We must learn to live together as brothers or perish together as fools.

— Martin Luther King, Jr.

In this stage, progressive activists would also build a network of thousands of progressive organizations that would develop extensive analyses and programs for change. As I see it, activists would work primarily with four kinds of organizations:

(1) Most activists would form local groups dedicated to working for fundamental progressive change in their community. These groups would raise the public’s consciousness (as described above) and prepare to struggle with the power structure (as described below in Stage 3).

Like current grassroots organizations, these groups might be completely independent or, more likely, they would be loosely allied with state, national, or international organizations. However, by being relatively small and locally controlled, these groups would allow extensive dialog among their members and encourage democratic participation in determining the direction of the group. Through participation in their governance, each member would learn how to work with others and would develop the skills necessary for direct democracy.
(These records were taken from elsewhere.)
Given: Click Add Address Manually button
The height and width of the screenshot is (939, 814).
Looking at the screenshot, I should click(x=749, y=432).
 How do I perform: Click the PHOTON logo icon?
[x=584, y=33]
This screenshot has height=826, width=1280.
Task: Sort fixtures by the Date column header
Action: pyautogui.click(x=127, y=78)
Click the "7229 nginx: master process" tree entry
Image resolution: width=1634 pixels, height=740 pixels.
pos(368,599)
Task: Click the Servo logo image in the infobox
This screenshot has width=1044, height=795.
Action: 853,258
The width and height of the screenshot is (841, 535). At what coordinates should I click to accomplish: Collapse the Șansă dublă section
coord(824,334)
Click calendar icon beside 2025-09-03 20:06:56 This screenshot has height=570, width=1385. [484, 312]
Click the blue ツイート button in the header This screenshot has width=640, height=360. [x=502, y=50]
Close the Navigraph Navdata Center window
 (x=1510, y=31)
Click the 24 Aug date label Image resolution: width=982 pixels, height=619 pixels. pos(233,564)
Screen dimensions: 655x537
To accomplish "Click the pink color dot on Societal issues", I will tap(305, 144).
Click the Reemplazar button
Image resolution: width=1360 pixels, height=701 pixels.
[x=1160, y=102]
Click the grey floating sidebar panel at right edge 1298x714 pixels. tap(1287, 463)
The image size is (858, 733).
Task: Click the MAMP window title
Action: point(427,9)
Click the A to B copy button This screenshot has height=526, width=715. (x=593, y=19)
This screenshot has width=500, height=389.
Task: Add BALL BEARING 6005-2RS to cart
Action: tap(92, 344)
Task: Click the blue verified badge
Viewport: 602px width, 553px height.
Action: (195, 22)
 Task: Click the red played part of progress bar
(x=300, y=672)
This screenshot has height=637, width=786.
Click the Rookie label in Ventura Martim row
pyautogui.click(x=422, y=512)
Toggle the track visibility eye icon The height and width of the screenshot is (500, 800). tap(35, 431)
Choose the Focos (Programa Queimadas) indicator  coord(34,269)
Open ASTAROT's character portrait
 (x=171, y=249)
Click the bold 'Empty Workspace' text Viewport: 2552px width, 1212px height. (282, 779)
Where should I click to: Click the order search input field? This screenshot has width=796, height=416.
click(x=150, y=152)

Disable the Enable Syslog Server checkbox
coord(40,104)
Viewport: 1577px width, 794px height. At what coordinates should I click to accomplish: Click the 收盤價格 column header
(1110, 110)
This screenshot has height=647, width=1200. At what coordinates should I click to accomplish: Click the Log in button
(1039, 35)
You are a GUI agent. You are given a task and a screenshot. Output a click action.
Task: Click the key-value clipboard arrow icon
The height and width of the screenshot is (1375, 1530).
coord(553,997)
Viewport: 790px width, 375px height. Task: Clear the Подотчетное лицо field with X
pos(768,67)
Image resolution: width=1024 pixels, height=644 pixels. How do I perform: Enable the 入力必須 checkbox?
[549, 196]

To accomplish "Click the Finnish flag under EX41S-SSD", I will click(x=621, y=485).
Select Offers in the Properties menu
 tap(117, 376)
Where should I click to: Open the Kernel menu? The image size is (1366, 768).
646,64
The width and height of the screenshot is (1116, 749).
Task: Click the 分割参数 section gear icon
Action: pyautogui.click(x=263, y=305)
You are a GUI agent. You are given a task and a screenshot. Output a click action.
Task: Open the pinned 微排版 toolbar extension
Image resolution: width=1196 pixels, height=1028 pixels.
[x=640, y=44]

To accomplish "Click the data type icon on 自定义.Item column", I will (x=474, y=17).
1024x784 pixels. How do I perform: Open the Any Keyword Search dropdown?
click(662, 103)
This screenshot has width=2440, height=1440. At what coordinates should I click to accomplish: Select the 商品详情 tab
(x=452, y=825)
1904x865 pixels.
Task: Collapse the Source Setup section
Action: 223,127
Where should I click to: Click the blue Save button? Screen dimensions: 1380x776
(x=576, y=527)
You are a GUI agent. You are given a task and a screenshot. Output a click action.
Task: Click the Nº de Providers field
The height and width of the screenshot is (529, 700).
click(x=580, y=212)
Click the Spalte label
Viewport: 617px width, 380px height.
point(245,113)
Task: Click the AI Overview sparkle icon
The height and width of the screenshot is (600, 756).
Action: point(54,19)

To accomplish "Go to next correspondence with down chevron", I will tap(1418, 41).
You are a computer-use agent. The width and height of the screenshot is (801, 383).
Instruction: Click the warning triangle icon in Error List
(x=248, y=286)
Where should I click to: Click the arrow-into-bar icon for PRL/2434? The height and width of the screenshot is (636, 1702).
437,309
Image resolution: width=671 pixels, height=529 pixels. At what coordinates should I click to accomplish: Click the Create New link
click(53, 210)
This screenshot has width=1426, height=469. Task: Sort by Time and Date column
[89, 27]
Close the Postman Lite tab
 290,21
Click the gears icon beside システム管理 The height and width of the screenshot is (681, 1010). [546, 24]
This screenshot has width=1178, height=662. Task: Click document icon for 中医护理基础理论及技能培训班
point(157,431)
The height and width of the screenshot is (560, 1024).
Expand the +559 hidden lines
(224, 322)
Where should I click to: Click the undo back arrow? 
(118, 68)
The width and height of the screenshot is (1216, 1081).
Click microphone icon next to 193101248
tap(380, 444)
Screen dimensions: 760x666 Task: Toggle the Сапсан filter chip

As I envision it, these groups would also provide a basic support network for their members, capable of supplying physical, economic, or emotional aid. They would offer a sympathetic environment for people to overcome their emotional blocks and patterns of submission. They would also serve as a friendship community, allowing people to play and celebrate together.

Like grassroots groups today, some of these groups would probably focus on a single progressive issue, chosen because it best illuminates an important problem or offers the best opportunity for fundamental change. Other groups would have a broader focus, working for fundamental transformation on many issues. Some groups might constitute local chapters of a progressive political party.

(2) Some activists would work primarily with state, national, or international organizations, researching issues, lobbying officeholders to vote for progressive measures, or coordinating the work of local organizations.

(3) Other activists would work primarily with existing mainstream organizations (churches, labor unions, professional societies, civic clubs, service organizations, political parties). They would push these organizations to work for fundamental reforms. Within these organizations they might form study groups, social action committees, or progressive caucuses. They would work to persuade individual members to adopt a more progressive outlook and would work to shift the organization toward a more progressive stance.

(4) Still other activists would devote their efforts to establishing a variety of alternative institutions inspired by progressive ideals: cooperative businesses, cooperative households or communities, humane social service agencies, volunteer police, fire, or rescue groups, alternative radio stations, community television stations, and so forth. To bring about fundamental change, they would choose to build alternatives that undercut the control of the power elite and redirected resources toward progressive change. For example, the currently existing company, Working Assets Long Distance, provides long distance telephone service. However, unlike its competitors, it places its advertising in alternative magazines and contributes one percent of its total revenue to progressive organizations.

Over time, these activists would work together to build large networks, alliances, or political parties connecting these many grassroots groups and counter-institutions.[2]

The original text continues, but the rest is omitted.